** STUDY MATERIAL follows **

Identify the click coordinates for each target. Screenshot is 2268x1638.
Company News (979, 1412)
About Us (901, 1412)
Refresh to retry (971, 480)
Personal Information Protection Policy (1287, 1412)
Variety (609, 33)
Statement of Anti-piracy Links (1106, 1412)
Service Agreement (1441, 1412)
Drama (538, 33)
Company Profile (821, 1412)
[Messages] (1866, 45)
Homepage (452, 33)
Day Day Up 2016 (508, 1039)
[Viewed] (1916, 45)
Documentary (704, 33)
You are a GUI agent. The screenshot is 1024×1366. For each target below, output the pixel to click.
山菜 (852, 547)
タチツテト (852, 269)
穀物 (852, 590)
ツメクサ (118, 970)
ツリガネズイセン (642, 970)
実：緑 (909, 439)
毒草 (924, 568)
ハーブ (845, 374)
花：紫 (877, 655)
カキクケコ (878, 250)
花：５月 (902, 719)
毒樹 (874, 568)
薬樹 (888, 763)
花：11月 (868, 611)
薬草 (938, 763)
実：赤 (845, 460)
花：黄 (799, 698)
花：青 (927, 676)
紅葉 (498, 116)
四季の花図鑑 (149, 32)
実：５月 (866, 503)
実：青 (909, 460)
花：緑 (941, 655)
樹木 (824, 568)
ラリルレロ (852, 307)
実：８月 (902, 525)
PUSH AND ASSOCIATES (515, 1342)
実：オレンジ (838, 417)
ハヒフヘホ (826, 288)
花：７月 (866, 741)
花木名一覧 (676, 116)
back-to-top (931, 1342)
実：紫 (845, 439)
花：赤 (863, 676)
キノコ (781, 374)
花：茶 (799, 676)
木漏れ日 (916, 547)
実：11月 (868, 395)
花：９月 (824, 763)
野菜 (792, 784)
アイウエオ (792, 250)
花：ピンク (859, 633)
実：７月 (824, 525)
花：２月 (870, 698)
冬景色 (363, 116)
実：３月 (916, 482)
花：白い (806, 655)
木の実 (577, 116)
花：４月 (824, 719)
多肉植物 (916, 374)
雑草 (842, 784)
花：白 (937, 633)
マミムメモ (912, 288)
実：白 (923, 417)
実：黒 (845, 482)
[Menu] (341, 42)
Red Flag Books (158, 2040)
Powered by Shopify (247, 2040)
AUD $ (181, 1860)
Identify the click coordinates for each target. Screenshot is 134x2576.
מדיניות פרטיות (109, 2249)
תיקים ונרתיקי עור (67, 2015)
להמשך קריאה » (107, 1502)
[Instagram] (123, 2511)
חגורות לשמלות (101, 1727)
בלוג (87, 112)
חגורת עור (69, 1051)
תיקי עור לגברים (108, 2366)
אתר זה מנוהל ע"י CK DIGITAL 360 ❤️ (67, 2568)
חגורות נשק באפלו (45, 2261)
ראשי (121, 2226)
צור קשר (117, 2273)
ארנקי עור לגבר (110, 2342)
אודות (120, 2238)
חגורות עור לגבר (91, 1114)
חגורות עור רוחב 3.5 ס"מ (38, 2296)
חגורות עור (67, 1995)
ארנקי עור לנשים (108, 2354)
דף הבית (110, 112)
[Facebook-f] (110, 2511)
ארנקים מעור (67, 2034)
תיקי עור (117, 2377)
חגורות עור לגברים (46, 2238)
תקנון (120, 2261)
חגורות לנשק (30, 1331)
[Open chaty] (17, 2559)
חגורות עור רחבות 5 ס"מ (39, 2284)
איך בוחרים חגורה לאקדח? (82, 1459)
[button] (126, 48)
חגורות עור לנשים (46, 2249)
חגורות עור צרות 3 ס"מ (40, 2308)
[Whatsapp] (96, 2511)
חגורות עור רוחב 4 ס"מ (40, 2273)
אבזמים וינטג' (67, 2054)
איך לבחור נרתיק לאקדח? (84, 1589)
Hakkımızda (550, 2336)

** End of STUDY MATERIAL **

§ **YOUR GOAL**: Only the lines from the one containing "חגורות עור לגברים (46, 2238)" through the last line of the records above are to be reproduced, exactly and with both ends included.

§ **RESPONSE TO THIS EXERCISE**:
חגורות עור לגברים (46, 2238)
תקנון (120, 2261)
חגורות לנשק (30, 1331)
[Open chaty] (17, 2559)
חגורות עור רחבות 5 ס"מ (39, 2284)
איך בוחרים חגורה לאקדח? (82, 1459)
[button] (126, 48)
חגורות עור לנשים (46, 2249)
חגורות עור צרות 3 ס"מ (40, 2308)
[Whatsapp] (96, 2511)
חגורות עור רוחב 4 ס"מ (40, 2273)
אבזמים וינטג' (67, 2054)
איך לבחור נרתיק לאקדח? (84, 1589)
Hakkımızda (550, 2336)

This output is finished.